Worm Breeder's Gazette 14(4): 30 (October 1, 1996)
These abstracts should not be cited in bibliographies. Material contained herein should be treated as personal communication and should be cited as such only with the consent of the author.
Dept. of Biochemistry, UC San Francisco, San Francisco CA 94143-0554Shortly after hatching the Q neuroblasts begin their migrations. QL and its descendants migrate posteriorly, while QR and its descendants migrate anteriorly. Hedgecock et al found that hch-1 mutants have delayed hatching as well as Q cell migration defects (Development 100:365-382) and Hishida et al have reported that hch-1 encodes a Zn++ protease (WBG 14(2):47). There are two models to explain the Hch-1 phenotype: 1) the hch-1 protease could be acting both to allow escape from the eggshell and to allow the Q cells to migrate correctly on their substrate or 2) hch-1 could be just required for timely hatching, and the Q defect could be an indirect result of the delay in hatching. If the Q phenotype is indirect, then artificially liberating hch-1 animals before they have had time to stew in their own juices should restore normal Q migration. To generate a roughly staged population of eggs, we allowed N2 and hch-1(e1907) adults to lay eggs for 1 hour on seeded plates.
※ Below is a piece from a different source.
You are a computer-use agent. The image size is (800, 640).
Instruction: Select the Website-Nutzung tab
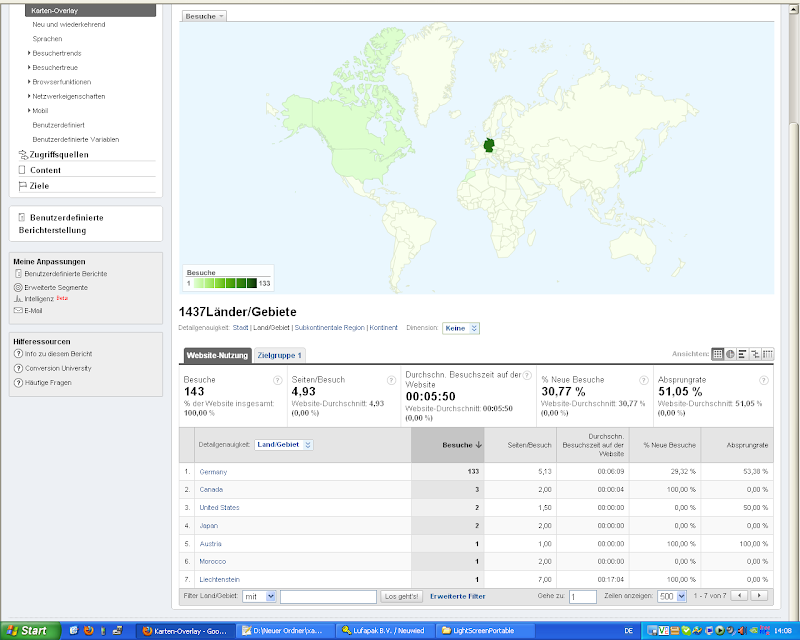click(217, 355)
After 9.5 hr (20 deg. C), ~5% of the N2 eggs had hatched and most N2 and hch-1 eggs had reached the pretzel stage. We washed these eggs off the plate with egg salt solution, treated them with 0.4% bleach for 1 min, rinsed with egg salts, added 20 mg/ml chitinase + 20 mg/ml chymotrypsin for 3 min, and then rinsed 3 times with egg salts (a slight modification of Lois Edgar's technique in the Methods Book). These liberated hatchlings were allowed to mature overnight on seeded plates. In untreated hch-1 animals, 51% of the QL descendants incorrectly migrated anteriorly (n=54), but in the artificially hatched hch-1 mutants, only 8% of QL descendants migrated anteriorly (n=53). Artificial hatching did not affect the Q migrations in N2 (n=26). Thus it seems likely that the Hch-1 Q phenotype is a secondary defect resulting from the delay in hatching.
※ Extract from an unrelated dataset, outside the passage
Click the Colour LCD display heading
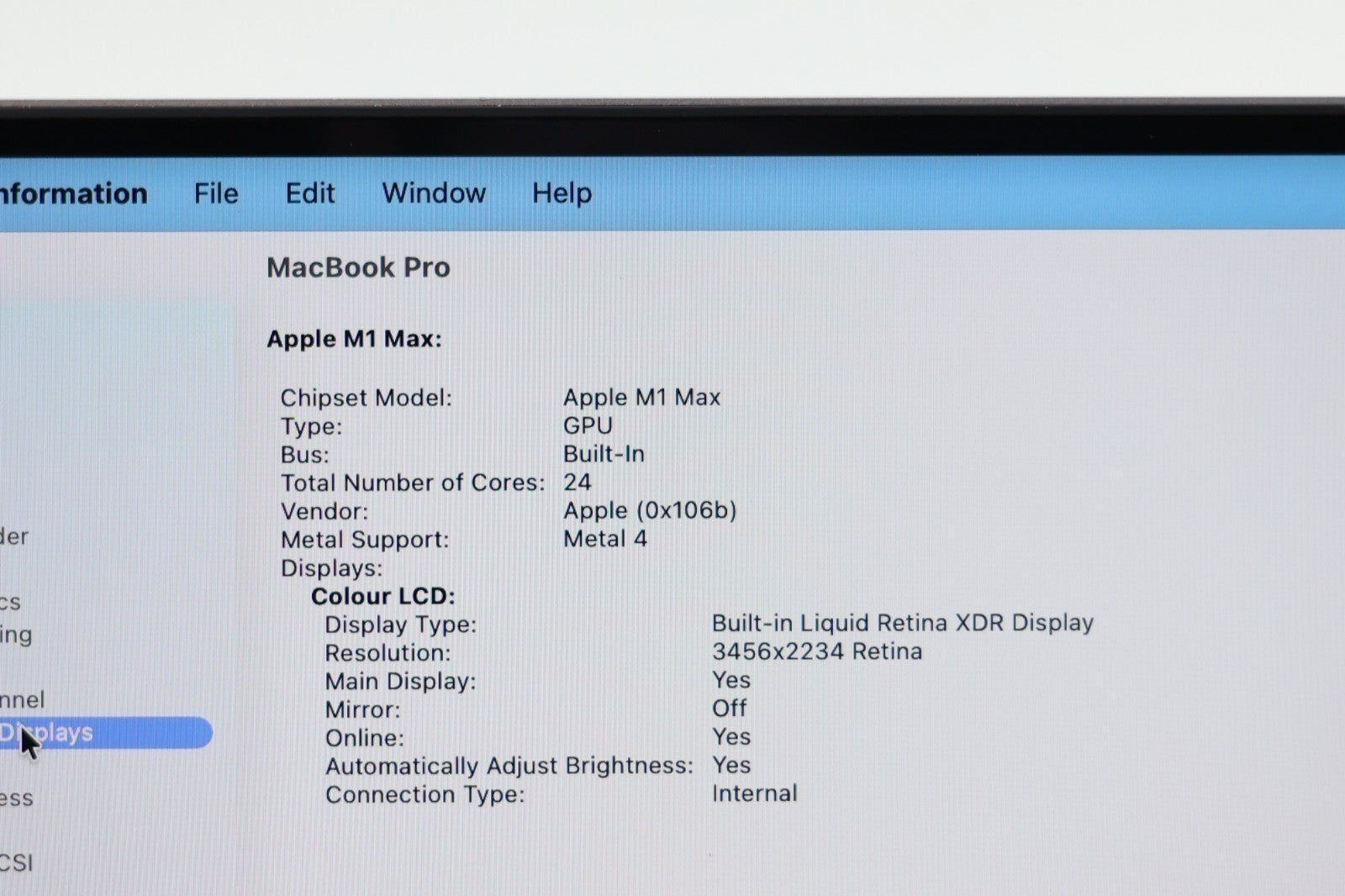This screenshot has height=896, width=1345. 382,597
The results of the converse experiment, in which hatching is artificially delayed in wild-type worms, have been stewing in our lab for several years. We found that placing N2 eggs in 0.4M NaCl for 12 hr blocked hatching in ~80% of eggs. When these delayed eggs were allowed to hatch and mature on seeded plates, 14% of the QL descendants migrated in the wrong direction, toward the anterior (n=21). The QR descendants were also mispositioned, with 26% remaining in the posterior (n=23). [hch-1(e1907) does not have a QR migration defect at 20 deg. C (n=50). e1907 may cause QR defects at 25 deg. C, but these animals are too sick to score reliably.]
Anecdotal observations suggest that starvation in early L1 can cause Q migration defects, but it remains possible that something else about the environment within the unopened egg shell (not just the lack of food) contributes to the Q cell phenotype in hatching-delayed animals.